How Thinking Out of the Box Is Changing 21st Century Business
For centuries, it was believed that there were established ways of making a living. Depending on the country, era, traditions, commerce was hampered by barriers associated with socioeconomic class, trades, charters, and careers.
Now in the 21st century, we are beginning to come up with unique ways to earn a living without belonging to a particular group, following a career path or even holding down a job. This option has been made possible because of the internet, which makes it easier to create different revenue streams.
Technology, hardware and software offer many unique ways small business can increase revenues.
Let’s look at 3 examples of out-of-the-box ways of increasing revenue that leverage the power of the internet.
- Affiliate marketing.
Think of affiliate marketing as the online version of selling a product for a commission. Just as an encyclopedia salesman does not publish an encyclopedia set, but merely represents its value to prospects, so too an affiliate marketer does not write an ebook or create software, but merely agrees to sell it for the author or developer in exchange for a commission.

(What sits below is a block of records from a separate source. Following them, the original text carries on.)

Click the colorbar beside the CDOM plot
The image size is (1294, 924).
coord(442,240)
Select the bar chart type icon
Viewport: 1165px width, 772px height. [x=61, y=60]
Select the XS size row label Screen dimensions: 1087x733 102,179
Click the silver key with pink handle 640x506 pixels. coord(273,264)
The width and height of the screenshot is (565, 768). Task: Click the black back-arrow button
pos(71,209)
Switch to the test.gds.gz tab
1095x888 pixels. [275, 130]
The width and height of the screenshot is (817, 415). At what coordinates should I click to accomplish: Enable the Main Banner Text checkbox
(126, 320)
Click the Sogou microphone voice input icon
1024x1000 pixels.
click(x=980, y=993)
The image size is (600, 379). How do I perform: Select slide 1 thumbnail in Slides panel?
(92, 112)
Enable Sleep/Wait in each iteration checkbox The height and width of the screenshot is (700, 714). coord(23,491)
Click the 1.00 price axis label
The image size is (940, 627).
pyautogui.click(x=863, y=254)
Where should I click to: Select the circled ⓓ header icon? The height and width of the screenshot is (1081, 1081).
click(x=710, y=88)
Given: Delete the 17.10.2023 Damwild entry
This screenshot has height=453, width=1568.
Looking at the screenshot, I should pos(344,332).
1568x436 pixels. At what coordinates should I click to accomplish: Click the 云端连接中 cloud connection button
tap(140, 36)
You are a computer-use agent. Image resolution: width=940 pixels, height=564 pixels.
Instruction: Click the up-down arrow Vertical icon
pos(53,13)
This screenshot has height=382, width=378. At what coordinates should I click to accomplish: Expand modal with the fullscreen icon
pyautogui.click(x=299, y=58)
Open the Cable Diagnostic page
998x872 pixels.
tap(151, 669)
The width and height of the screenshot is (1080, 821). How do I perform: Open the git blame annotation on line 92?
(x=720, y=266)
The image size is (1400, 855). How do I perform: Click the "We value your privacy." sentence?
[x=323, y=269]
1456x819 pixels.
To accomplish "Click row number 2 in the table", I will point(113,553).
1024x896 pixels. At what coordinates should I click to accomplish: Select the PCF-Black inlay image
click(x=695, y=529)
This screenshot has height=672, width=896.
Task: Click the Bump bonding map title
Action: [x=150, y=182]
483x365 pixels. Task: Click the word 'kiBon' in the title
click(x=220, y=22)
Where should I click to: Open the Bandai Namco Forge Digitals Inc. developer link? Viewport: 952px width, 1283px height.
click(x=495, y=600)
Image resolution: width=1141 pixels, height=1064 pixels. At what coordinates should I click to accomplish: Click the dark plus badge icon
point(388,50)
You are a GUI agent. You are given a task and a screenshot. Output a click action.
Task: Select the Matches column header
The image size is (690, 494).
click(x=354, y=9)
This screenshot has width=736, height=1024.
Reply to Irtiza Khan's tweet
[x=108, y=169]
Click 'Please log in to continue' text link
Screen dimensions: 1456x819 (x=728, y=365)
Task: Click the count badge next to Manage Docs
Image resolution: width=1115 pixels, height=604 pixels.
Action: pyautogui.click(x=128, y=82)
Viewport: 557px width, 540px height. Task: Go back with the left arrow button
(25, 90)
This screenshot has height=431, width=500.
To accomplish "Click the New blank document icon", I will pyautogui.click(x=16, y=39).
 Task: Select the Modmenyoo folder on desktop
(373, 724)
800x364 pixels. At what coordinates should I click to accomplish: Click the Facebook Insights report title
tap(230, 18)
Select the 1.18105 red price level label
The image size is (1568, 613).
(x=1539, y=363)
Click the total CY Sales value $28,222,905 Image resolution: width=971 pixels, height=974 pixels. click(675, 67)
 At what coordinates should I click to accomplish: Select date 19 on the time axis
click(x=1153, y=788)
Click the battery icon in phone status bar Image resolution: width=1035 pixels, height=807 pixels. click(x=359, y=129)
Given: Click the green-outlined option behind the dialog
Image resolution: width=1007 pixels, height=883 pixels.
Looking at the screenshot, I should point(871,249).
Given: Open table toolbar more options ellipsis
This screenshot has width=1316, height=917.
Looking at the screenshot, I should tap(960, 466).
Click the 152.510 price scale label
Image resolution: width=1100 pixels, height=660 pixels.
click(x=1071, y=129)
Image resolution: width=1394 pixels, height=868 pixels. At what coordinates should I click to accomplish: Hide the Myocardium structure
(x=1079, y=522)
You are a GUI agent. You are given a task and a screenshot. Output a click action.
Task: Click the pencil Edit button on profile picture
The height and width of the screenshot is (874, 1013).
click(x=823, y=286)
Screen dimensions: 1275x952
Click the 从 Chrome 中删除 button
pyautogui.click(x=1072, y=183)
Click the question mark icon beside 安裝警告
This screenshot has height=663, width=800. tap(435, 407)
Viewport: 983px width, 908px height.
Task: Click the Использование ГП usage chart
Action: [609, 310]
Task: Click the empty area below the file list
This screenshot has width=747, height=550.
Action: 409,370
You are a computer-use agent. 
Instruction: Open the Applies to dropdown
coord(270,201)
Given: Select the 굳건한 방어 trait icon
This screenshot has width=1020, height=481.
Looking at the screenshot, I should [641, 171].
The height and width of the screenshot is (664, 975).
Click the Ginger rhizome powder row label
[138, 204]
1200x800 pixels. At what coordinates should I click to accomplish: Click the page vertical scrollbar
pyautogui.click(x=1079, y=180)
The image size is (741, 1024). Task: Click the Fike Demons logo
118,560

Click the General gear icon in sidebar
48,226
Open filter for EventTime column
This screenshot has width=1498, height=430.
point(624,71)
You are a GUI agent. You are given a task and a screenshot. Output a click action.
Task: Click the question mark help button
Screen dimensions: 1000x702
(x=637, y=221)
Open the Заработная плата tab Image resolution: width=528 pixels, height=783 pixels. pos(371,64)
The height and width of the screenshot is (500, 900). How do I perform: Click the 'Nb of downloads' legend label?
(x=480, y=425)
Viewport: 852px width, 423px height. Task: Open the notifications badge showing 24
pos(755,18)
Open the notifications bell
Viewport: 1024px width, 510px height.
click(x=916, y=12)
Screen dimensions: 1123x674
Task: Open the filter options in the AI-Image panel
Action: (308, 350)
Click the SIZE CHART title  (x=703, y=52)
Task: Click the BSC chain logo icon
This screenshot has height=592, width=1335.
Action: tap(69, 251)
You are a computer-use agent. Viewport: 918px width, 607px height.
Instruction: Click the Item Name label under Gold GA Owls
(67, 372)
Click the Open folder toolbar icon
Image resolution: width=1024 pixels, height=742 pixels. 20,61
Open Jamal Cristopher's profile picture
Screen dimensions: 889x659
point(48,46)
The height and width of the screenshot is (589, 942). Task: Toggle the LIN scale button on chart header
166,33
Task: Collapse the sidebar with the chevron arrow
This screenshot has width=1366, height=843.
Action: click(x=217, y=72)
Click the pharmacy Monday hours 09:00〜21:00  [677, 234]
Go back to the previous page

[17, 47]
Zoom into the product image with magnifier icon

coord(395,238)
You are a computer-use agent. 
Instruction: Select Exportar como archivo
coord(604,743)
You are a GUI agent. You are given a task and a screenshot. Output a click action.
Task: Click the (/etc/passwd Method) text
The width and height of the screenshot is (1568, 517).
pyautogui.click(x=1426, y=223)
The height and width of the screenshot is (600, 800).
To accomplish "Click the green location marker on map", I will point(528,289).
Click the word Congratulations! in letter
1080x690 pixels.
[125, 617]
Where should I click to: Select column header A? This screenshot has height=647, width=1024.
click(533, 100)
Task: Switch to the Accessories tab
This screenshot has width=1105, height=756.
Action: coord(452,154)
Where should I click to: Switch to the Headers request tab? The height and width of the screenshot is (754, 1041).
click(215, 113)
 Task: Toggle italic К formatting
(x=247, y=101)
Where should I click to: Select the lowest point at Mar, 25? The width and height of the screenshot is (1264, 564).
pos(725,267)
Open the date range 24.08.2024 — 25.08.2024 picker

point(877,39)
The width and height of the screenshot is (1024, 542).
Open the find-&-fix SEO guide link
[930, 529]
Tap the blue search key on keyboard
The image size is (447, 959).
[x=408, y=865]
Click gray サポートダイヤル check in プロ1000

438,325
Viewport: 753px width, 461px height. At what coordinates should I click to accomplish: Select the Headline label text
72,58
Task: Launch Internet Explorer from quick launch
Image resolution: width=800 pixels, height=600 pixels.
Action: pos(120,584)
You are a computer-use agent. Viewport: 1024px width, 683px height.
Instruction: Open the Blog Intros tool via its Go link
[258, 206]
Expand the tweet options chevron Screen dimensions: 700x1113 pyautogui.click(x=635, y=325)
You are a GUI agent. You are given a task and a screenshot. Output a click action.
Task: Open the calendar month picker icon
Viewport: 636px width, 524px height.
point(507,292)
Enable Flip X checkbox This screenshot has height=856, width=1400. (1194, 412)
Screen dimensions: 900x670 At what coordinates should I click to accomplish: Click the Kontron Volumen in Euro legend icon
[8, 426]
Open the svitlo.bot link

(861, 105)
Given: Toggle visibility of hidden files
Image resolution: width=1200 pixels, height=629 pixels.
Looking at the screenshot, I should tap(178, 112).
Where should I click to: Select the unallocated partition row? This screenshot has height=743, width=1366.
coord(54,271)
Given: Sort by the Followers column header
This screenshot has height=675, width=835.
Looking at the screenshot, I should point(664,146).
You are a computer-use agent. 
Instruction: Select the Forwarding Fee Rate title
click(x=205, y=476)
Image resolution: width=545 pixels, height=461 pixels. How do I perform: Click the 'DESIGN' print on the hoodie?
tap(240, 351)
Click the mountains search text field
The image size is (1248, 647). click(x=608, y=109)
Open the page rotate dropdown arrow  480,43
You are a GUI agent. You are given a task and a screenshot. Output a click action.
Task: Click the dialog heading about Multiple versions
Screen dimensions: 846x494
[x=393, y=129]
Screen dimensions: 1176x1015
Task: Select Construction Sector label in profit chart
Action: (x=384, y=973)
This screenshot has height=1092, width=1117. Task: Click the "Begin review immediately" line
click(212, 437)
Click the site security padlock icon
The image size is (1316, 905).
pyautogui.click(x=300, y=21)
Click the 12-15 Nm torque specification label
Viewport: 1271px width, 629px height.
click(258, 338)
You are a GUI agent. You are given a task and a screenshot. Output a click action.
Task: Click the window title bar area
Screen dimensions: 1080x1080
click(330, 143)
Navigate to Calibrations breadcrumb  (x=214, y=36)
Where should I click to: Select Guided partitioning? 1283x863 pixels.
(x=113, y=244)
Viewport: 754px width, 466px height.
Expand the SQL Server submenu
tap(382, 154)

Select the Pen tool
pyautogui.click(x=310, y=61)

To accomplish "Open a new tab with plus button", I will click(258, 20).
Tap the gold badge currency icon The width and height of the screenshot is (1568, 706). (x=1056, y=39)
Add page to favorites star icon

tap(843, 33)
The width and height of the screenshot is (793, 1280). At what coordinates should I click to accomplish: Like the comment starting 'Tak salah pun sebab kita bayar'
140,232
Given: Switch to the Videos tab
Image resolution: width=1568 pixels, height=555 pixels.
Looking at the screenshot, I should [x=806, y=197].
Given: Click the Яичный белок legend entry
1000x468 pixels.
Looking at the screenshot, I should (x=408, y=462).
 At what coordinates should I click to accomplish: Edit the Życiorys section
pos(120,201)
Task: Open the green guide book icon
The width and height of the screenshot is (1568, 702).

The advantage of this way of making a living is that it doesn’t require knowledge, experience, or resources to develop a product. Nor is it necessary to develop the platform to present and deliver it. There is no need to build a website, a blog, a social media channel, a shopping cart, or a product delivery method. The merchant takes care of creating the product and the virtual infrastructure to support it.
However, while affiliate marketing is analogous to an offline sales job, it offers some unique benefits:
- You can sell someone else’s products as a backend to your own unique product to increase your revenue stream. For instance, if you create a video-based course on how to become a freelance writer, you don’t have to keep on creating more courses for backend sales. Instead, you can sell other people’s writing-related merchandise to your existing client base. For instance, you could sell a software service that helps clean up grammar mistakes or a marketing course on how to get more clients. These complement your original product, but don’t conflict with it.
- You can sell multiple products from different merchants rather than simply limiting yourself to one line of products like a regular salesperson would when working for a corporation.
- You can sell much more than a regular offline salesperson because you are not limited by traditional constraints like time or location. For instance, you could have an affiliate website where you feature a variety of products from different merchants or you could advertise on Facebook or use Google PPC to direct people directly to merchant’s website.
- Integrated Marketing.
When the internet first started, there were clear lines drawn between an offline business and an online business. Now out of the box thinkers have blurred those lines. Most offline businesses have an online presence even for things that can’t be sold online. For instance, a restaurant will have a website to describe its menu and give directions, although, of course, it might not be cost-effective to provide a food delivery service or dropship orders to non-local customers.
Similarly, online businesses are beginning to create offline business opportunities. For instance, someone who produces an information course on how to do internet marketing, which consists of .pdf files, audios, and videos, products that can be delivered digitally, may also offer live event seminars and workshops to teach people in person.
- Combined Marketing
In the past, there were clear lines of distinction drawn between marketing and sales. Marketing was considered a way of raising awareness of a product to generate leads while sales was considered the process of converting prospects into customers. Now many marketing and sales managers are working together to create synergistic campaigns that focus on building better relationships with customers. In fact, there is even a word for it, coined by Hubspot; it’s called “smarketing.”
Working together can be done in a variety of ways like creating a mutually agreed upon customer avatar and collaborating on product reviews, gathering testimonials, and developing case studies.
What Is Thinking Out of The Box?
These three examples illustrate how thinking out of the box works. It’s not necessarily about coming up with new product or service ideas, but coming up with innovative ideas for marketing and selling them more effectively. Out of the box thinking might take an idea that works in one industry and apply it to another, like salesmanship and affiliate marketing, or it might combine two distinct things to create a synthesis, like offline and online marketing.